(AfriquesPlus) - Selon l'enquête d'Ahmad Muhammad Shehu, publiée depuis Kano dans The Continent du 12 septembre 2026 (n° 253, en collaboration avec Egab), la riposte américaine au 11-Septembre ne s'est pas limitée au terrain militaire. Dès octobre 2001, le Congrès américain a fait adopter, via le Patriot Act, des règles antiblanchiment gelant les comptes transfrontaliers liés aux agents de transfert informels, tandis que Washington poussait des organismes comme le Groupe d'action financière à durcir mondialement l'encadrement de ces circuits.

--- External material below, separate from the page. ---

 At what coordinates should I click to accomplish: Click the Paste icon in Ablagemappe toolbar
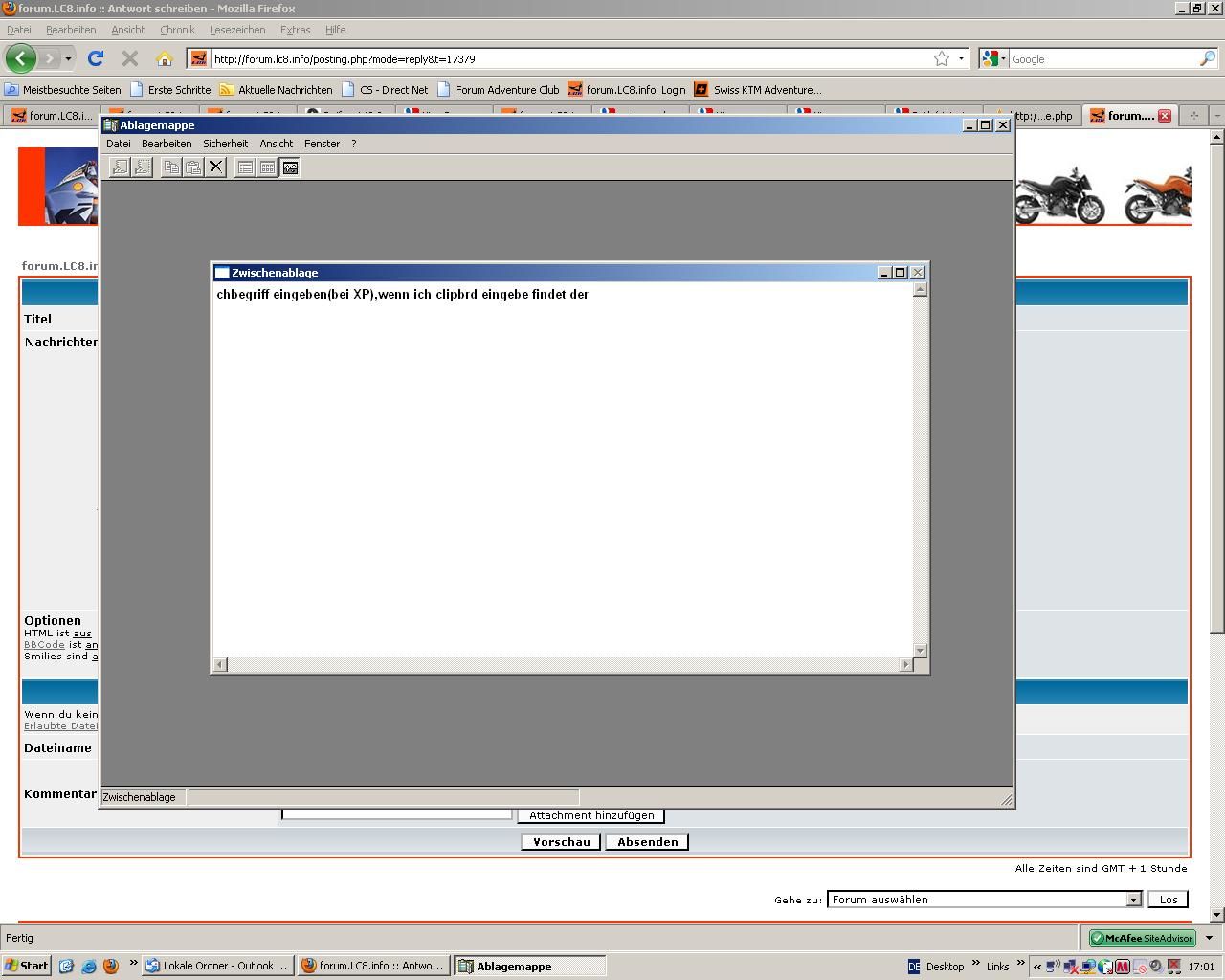193,167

Dans le nord du Nigeria, c'est tout un système, la hawala— un réseau utilisé aussi bien pour les envois de fonds familiaux que pour le commerce transfrontalier et les paiements religieux — qui s'est retrouvé visé . Au marché de la West African Pilgrims Association à Kano, plaque tournante informelle du change, l'impact a été dévastateur. « Avant le 11-Septembre, nos opérations hawala se déroulaient sans problème », témoigne le courtier Abubakar Idris, en activité depuis plus de vingt ans, avant que « les fonds ne soient gelés, des règles imposées, et les clients légitimes ne se détournent ».
Mallam Habibu, ancien commerçant agricole reconverti en maçon après avoir tout perdu, résume pour The Continent : « Notre commerce transfrontalier reposait entièrement sur la hawala. » La répression, sans distinction entre financement militant et œuvres caritatives, a aussi touché des programmes éducatifs, dont les comptes ont été gelés et signalés sur des listes noires internationales.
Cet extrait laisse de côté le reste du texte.